• _Excerpt_:
-- -- --

A decade ago, then-Nassau County Executive Ed Mangano passed two executive orders — orders 67-2013 and 72-2013 — guaranteeing the public improved language access services. Now, a lawsuit has been filed against Nassau County and its police department for allegedly failing to follow through on those orders. 

“Ten years is too long to wait,” speakers said at a news conference in front of Nassau County Police Department (NCPD) Headquarters on Tuesday, addressing the federal lawsuit, which was filed by Latino Justice PRLDEF on July 17. 

Latino Justice PRLDEF is a civil rights organization that, according to its website, “uses and challenges laws to create a more just and equitable society.”

Latino Justice is seeking system-wide reform of Nassau County Police Department’s language-access practices to ensure that Nassau County community members receive all necessary services regardless of their English proficiency.

“In a county where more than 30% of residents speak a language other than English at home, it is unfathomable that the Nassau County Police Department conditions its provisional assistants on an individual’s ability to speak English,” Meena Oberdick, an attorney with Latino Justice PRLDEF, said.

Oberdick claims that NCPD has consistently ignored the law and its own written policies by denying assistance to limited English-proficient community members.

-- -- --

• _Record excerpts_:

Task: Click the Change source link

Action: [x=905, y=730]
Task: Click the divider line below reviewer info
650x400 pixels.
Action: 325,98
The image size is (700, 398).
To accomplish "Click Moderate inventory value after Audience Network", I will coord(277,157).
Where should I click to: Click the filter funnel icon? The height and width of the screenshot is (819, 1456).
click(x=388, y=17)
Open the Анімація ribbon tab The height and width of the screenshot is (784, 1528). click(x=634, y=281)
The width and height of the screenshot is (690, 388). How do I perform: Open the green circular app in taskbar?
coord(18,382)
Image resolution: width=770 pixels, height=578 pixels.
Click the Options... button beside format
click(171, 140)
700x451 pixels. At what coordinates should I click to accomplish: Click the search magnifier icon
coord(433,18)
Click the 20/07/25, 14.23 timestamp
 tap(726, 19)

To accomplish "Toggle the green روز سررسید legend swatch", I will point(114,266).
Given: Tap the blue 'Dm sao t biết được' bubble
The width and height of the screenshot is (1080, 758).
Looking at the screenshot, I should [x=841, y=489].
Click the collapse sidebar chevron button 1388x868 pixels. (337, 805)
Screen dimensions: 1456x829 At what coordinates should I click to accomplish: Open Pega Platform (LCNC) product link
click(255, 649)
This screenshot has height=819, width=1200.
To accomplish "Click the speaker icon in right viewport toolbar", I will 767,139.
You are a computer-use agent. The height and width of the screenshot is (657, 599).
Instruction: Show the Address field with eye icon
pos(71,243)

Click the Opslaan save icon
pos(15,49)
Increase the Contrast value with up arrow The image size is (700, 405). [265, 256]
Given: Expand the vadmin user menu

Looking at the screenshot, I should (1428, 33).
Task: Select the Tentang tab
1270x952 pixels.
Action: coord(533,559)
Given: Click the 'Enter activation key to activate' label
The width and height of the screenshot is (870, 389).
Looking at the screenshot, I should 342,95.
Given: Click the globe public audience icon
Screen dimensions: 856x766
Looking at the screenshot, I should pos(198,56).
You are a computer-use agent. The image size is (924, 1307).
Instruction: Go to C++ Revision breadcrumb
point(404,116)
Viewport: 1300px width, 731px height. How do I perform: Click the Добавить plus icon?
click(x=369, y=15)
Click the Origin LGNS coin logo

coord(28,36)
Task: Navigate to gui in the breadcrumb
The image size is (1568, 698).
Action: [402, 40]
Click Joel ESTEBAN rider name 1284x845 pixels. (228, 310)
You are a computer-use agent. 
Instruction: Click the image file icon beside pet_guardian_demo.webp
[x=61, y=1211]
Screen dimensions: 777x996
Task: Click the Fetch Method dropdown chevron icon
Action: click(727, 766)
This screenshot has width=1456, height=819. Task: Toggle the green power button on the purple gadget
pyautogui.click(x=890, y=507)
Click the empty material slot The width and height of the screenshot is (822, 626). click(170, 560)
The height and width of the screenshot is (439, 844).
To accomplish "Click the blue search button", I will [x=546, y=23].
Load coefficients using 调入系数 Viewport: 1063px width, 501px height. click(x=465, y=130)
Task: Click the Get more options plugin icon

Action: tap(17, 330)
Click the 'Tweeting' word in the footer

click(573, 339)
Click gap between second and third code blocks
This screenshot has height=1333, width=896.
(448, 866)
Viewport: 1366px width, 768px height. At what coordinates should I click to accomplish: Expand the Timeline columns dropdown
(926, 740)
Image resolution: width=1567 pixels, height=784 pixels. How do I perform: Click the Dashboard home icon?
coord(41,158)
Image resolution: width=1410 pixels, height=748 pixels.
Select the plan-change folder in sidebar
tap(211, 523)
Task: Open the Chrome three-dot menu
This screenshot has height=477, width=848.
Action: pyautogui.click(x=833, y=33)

-- -- --

• _Problem 1_: Rewrite the stretch from "Latino Justice PRLDEF is" through "their English proficiency." in the article on the Nassau County language-access lawsuit, swapping "reform" for "overhaul".
• _Problem 2_: Carry the article on the Nassau County language-access lawsuit forward, starting right after its final sentence.

• _Written reply 1_:
Latino Justice PRLDEF is a civil rights organization that, according to its website, “uses and challenges laws to create a more just and equitable society.”

Latino Justice is seeking system-wide overhaul of Nassau County Police Department’s language-access practices to ensure that Nassau County community members receive all necessary services regardless of their English proficiency.

• _Written reply 2_:
An individual who is a plaintiff in the lawsuit said she was a victim of a domestic dispute and was denied her rights to language access interpreters in an interaction with NCPD officers. The community member — who wished to be identified as “Ms. C” — said that when she called the police, she hoped to be provided with a Spanish-speaking interpreter. Instead, she claimed the police came to her house and spoke with her eight-year-old daughter about what had happened to her.

“I was very upset that my daughter had to recount the incident without understanding, without processing what had happened,” Ms. C said. “In a country where a large part of the population speaks Spanish, it is incomprehensible that there is no assistance in Spanish either through interpreters or Spanish-speaking police.”

Last year, during an audit by the New York Immigration Coalition and the Long Island Language Advocates Coalition assessing NCPD’s ability to provide language access in Spanish, 94 calls were made to NCPD. Arlo Fleischer, an organizer with the Nassau chapter of the New York Civil Liberties Union, said that out of all of the calls made, nearly half of them could not get the information that they needed.

“The department needs qualified, certified interpreters and translators — not officers who determine for themselves if they are qualified, which is currently the case,” Fleischer said.

The Nassau County Police Department did not immediately return a request for comment.